Archipenko 1915 In the Cafe.jpg

This is a 1915 piece by Alexander Archipenko titled "In the Cafe." Roger really liked the colors in this so here it is for all the world to see.

Hammons 1989 Untitled.jpg

This exhibit is by artist David Hammons, it is with out a title from 1989. It was made from glass wine bottles and silicone glue. Andrew, Roger, and I really enjoyed looking at this piece.

Jess 1988 A Western Prospect of Egg and Dart.jpg

Kneeling in front of this piece is Roger, despirately trying to find "Where's Waldo." Seriously, the placard states that this is: "photomechanical reproductions and jigsaw puzzle parts mounted on paperboard mounted on foam core" by someone simply known as Jess in 1988.

Close Up Deed And.jpg

Roger never located Waldo, but he did see a few other things buried in the artwork, such as this humorous Deed And sign. Unfortunately, the other pictures I took of Roger's finds didn't come out so well. Another sign read elevation sea level. There was also a rubber stamp that read upside and backwards the word guaranteed.
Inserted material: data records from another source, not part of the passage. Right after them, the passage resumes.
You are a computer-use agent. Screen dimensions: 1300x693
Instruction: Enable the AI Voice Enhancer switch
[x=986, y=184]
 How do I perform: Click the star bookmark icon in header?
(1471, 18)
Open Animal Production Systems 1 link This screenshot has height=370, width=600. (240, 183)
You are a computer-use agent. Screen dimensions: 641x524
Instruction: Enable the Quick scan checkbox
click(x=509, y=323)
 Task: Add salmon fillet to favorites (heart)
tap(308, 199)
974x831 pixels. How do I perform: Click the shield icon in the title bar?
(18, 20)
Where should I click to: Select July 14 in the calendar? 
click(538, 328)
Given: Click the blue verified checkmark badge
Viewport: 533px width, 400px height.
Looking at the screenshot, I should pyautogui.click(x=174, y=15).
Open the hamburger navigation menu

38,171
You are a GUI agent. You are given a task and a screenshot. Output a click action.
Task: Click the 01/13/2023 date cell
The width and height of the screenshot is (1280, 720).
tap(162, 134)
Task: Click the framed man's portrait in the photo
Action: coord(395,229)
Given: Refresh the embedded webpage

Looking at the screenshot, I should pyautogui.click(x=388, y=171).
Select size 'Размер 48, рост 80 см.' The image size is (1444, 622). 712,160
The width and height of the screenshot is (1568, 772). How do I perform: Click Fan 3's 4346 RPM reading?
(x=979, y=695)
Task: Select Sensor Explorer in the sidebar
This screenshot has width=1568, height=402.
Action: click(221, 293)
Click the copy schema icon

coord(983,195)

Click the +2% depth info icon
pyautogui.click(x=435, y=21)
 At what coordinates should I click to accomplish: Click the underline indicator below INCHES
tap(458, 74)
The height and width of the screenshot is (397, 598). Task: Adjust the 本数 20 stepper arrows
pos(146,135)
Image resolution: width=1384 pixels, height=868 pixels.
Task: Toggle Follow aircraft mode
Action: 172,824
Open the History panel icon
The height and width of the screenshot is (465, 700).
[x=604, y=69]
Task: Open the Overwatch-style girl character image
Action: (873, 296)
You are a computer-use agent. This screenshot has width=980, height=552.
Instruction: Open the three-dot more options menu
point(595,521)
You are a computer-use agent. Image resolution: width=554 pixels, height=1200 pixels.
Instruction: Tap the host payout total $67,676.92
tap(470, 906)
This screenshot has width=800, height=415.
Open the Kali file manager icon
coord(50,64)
Nevelson 1972 Dream House XXXII.jpg

I really enjoyed discussing this piece titled "Dream house XXXII" by Louise Nevelson from 1972. It is made from painted wood and metal hinges. You can see me in the background chatting it up with an unseen security guard. Hey Desmond!! it was nice meeting you and good luck with your writing career!

Open Door.jpg

The back bottom of the above piece. Andrew took a snapshot of this because of something I said that Roger called "profound." What I said was you only (immediately) notice the doors that are open to you. This of course was coming from a person who had just realized upon seeing the only open door that they had filtered out all of the closed doors that this piece is almost entirely made up of.

Pistoletto 1967 Venus of the Rags.jpg

This has to be my favorite of all the non-Calder pieces available for viewing at the Hirshhorn. It was called "Venus of the Rags" by artist and creator Michelangelo Pistoletto in 1967. It was made from plaster and fabric.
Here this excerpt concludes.